Probing Internal Dynamics of Spatiotemporal Optical Vortex Strings: Spatiotemporal Attraction and Filament Stretching

Abstract

Vortex dynamics are intriguing and challenging across multiple physics fields. In optics, customized spatiotemporally structured optical fields, especially spatiotemporal optical vortices (STOV), offer the potential to tailor light via coupled space-time degrees of freedom. However, the interaction mechanisms between multiple transverse orbital angular momentum singularities within a single wave packet remain elusive. This study explores the intrinsic dynamics of a STOV with three phase singularities, observing a pronounced vortex singularity oscillation phenomena by tuning the temporal dispersion. We show that these phenomena originate from the counterintuitive spatiotemporal attractive effect between vortices, which is closely related to the singularity distance.

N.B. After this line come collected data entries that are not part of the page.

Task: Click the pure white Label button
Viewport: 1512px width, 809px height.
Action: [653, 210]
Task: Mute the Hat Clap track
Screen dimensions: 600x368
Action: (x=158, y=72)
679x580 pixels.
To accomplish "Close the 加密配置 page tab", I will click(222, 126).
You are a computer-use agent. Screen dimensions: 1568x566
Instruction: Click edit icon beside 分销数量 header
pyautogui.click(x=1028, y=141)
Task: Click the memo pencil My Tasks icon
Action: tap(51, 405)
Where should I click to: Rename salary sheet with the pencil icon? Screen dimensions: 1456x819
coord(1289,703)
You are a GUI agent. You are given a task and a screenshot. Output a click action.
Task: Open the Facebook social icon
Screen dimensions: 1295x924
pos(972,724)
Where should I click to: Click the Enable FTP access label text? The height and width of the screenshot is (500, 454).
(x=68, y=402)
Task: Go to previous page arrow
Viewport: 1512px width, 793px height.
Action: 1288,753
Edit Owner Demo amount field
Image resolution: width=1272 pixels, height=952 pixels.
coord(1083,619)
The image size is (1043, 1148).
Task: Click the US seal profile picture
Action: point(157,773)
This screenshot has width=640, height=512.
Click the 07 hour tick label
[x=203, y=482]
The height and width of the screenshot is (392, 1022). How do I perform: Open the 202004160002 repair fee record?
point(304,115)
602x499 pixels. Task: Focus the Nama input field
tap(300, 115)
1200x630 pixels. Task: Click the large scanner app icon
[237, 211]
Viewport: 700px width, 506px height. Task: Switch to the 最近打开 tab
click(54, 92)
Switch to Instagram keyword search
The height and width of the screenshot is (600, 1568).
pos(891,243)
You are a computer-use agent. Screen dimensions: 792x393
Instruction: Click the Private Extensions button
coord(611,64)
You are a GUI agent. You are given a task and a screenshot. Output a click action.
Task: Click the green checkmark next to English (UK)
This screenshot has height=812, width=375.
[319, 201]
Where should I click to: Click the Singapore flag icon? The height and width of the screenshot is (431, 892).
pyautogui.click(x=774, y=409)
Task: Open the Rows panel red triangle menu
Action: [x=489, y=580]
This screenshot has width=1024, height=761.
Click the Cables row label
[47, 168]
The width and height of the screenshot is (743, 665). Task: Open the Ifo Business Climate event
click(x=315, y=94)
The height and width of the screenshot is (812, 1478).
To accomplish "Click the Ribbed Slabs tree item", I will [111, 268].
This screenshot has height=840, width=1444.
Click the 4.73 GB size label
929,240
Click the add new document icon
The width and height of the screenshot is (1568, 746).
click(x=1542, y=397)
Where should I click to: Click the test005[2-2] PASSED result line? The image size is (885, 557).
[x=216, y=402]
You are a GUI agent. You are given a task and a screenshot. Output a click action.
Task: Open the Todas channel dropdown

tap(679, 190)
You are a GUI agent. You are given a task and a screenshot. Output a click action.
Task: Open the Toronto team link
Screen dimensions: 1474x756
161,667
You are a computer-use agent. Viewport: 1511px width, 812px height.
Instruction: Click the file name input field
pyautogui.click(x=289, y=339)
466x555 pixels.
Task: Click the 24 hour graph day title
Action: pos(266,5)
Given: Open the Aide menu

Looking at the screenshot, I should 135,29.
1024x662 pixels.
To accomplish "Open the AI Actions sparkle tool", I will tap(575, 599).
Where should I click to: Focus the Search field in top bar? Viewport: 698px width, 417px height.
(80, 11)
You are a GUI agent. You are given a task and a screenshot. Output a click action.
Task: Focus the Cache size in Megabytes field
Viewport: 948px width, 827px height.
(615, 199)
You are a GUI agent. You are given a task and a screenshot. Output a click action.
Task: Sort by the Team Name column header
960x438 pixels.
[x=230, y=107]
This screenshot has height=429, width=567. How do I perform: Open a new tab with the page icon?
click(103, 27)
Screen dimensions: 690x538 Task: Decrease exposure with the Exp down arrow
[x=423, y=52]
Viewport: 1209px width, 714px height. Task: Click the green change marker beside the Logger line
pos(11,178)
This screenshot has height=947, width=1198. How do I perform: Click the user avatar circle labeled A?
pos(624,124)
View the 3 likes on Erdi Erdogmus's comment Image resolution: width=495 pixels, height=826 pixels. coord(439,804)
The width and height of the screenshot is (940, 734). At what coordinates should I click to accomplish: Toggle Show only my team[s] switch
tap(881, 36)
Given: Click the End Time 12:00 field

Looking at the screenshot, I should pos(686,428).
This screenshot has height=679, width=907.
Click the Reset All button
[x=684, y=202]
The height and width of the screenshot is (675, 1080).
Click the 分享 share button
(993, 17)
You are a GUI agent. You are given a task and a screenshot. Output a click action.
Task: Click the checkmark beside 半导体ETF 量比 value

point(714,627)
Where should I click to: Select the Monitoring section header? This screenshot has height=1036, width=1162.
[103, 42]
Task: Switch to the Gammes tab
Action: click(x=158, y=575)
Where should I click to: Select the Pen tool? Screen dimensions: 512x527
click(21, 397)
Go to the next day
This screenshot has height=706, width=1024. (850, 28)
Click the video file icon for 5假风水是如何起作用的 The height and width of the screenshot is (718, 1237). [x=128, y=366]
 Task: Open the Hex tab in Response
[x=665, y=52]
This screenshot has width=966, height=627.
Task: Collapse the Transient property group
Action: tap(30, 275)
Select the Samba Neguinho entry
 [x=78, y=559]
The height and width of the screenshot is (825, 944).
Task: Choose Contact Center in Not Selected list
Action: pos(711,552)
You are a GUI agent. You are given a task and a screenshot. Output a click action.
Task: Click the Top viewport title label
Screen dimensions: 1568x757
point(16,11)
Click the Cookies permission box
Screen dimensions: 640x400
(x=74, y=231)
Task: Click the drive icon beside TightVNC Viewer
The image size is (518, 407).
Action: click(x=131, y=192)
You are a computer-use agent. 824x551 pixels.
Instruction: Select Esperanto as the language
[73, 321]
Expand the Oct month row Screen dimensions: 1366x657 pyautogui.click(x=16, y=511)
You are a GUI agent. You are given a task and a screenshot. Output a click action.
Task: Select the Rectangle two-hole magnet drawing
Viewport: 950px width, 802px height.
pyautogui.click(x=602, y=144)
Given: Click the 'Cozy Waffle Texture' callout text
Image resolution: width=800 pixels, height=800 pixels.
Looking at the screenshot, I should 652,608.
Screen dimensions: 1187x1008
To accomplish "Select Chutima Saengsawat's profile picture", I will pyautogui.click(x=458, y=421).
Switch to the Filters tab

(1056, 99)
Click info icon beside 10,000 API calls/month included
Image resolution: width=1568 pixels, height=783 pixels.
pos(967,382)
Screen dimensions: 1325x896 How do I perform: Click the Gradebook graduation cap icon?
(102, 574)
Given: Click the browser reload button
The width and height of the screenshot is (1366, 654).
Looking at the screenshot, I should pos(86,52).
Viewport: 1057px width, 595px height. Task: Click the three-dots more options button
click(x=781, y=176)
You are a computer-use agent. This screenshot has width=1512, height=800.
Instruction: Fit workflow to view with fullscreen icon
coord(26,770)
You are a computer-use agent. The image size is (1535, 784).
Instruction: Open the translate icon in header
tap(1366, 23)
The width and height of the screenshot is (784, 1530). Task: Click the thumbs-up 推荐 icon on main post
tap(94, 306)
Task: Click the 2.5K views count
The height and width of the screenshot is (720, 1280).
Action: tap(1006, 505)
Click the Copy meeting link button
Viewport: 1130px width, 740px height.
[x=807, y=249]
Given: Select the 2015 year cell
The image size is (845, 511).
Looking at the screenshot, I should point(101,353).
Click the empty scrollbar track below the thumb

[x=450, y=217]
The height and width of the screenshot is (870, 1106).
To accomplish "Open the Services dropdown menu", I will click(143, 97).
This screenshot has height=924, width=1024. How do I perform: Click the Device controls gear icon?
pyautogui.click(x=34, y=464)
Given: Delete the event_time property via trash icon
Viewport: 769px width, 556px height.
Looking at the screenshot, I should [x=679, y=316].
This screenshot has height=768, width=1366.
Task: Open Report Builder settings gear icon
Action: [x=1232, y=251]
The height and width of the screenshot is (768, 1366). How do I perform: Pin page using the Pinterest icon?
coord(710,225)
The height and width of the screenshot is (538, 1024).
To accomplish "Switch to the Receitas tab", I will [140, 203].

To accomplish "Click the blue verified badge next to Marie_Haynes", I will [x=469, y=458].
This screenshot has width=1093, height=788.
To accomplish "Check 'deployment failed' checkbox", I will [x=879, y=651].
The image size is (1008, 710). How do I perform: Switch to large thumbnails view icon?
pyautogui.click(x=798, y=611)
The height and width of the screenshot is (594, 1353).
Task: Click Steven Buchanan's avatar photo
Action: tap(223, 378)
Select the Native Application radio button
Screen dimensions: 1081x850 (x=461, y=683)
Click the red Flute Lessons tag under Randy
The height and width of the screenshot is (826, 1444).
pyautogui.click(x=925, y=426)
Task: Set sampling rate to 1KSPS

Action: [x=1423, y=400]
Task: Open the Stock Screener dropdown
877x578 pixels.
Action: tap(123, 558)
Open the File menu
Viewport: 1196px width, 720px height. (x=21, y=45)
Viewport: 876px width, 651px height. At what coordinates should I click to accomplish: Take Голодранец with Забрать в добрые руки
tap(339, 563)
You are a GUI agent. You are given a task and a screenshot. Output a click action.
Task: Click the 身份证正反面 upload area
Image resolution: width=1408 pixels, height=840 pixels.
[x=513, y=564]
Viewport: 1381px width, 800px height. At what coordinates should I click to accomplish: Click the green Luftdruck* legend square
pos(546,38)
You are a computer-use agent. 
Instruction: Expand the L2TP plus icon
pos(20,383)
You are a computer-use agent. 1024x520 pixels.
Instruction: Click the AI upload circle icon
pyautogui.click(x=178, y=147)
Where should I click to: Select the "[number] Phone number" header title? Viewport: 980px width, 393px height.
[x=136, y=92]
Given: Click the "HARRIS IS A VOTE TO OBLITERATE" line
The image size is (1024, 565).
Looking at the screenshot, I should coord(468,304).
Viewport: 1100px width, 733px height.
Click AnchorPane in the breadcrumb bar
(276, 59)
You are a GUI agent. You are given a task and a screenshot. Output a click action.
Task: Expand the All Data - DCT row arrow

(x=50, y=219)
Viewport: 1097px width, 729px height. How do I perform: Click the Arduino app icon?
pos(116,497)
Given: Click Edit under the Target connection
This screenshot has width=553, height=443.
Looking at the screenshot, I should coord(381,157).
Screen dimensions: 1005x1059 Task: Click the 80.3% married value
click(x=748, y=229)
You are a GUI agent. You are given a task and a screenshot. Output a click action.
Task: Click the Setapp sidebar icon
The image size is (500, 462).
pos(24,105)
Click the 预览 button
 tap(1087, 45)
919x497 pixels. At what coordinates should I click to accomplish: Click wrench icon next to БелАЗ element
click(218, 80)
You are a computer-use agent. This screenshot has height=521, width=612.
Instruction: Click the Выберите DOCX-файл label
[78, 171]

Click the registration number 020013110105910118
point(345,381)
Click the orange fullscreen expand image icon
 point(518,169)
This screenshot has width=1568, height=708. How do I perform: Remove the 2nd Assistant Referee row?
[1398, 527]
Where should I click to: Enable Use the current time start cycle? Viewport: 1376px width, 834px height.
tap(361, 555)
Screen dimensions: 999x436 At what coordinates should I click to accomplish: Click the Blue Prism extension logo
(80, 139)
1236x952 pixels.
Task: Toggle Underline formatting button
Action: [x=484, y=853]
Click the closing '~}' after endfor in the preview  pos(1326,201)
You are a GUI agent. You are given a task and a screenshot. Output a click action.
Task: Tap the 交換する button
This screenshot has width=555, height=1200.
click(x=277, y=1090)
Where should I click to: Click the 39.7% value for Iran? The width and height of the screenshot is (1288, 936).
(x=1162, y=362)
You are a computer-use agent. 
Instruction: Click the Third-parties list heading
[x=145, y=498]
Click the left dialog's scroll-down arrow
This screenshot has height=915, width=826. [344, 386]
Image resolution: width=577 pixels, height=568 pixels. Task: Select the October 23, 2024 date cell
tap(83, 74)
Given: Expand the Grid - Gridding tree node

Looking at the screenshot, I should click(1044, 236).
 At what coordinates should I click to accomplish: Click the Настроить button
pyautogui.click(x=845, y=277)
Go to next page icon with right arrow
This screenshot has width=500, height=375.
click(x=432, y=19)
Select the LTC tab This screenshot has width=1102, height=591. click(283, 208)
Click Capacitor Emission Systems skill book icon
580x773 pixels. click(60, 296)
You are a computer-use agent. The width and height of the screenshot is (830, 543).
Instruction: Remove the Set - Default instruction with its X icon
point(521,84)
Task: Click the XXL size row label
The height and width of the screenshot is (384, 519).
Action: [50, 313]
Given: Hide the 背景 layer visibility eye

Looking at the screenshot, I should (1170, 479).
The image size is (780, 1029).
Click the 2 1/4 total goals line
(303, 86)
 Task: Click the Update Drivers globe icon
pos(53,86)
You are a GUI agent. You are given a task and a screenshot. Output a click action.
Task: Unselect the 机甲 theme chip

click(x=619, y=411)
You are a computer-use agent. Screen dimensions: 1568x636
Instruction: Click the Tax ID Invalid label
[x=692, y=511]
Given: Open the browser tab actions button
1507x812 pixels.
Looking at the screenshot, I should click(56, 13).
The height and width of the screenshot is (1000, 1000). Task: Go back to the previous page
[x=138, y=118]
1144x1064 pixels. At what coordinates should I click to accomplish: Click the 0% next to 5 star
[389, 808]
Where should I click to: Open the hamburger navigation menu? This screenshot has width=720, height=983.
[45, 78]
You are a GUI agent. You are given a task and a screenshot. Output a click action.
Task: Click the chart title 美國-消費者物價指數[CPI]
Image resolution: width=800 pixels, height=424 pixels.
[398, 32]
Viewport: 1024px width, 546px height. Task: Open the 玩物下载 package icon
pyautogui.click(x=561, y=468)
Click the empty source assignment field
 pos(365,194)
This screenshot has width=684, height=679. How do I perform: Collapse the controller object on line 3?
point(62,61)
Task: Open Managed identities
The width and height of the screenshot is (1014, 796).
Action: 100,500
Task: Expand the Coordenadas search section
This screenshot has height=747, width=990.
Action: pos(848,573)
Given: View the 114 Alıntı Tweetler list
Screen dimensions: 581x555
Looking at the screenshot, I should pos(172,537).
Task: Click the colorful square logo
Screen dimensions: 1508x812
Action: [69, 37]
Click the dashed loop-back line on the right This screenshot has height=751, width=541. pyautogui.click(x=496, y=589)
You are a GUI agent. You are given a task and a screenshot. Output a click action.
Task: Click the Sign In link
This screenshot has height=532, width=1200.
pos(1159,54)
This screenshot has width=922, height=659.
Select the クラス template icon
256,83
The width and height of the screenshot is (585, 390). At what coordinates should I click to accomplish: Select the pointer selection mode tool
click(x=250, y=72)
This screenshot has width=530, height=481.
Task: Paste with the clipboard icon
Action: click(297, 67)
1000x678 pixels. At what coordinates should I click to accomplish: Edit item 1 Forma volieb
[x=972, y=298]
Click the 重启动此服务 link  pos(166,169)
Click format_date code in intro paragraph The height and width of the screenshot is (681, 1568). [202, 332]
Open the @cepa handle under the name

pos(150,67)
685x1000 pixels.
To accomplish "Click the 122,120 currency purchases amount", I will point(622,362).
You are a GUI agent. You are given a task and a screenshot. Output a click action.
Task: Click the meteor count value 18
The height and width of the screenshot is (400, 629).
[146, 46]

Furthermore, the stretching into filaments and annihilation behaviors is observed by introducing antivortex in the center of the wavepacket. Experimentally, we propose a Full Interferometric Retrieval of Spatiotemporal Tomography (FIRST) method that enables the complete, single-shot capture of wave packets, with excellent agreement between theoretical predictions and experimental results. To the best of our knowledge, the dynamics of transverse spatiotemporal singularities within a single wave packet are reported here for the first time. These findings confirm the existence of interesting interactions between STOV singularities, deepen our understanding of photonics and open a new direction for investigating the complex dynamics of vortex singularities in the spatiotemporal domain.